▸ Exercise: Tally up the lines below with "agent" in them. Answer with the number only.

▸ The data:
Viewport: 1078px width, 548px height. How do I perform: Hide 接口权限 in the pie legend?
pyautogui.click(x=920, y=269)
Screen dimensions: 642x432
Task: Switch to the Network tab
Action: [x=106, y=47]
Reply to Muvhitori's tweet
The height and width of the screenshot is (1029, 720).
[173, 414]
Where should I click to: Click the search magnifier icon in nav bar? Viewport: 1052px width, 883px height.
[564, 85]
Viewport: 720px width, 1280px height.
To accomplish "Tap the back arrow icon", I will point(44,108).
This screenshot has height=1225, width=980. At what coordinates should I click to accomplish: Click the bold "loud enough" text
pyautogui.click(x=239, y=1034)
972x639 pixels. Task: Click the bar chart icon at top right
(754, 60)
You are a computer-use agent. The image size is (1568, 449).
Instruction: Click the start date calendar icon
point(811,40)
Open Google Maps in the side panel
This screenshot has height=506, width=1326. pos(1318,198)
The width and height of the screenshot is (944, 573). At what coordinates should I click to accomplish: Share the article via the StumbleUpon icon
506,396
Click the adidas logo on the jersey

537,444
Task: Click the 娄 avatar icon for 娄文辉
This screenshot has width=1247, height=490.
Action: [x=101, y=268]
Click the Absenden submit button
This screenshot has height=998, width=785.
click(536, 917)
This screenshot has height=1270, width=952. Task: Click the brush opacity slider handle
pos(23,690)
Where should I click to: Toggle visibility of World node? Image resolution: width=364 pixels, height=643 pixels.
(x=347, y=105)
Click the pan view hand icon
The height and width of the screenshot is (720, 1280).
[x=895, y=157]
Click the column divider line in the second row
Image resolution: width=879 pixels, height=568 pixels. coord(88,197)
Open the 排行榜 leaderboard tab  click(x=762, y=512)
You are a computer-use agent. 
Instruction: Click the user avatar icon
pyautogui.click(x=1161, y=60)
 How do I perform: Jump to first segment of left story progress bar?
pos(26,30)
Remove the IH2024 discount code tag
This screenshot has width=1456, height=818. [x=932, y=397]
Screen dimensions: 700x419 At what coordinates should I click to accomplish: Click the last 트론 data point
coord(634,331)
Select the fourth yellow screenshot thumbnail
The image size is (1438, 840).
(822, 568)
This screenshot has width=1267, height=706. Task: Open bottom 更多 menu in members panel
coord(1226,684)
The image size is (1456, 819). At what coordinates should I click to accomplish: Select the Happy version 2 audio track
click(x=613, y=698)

▸ Reply: 2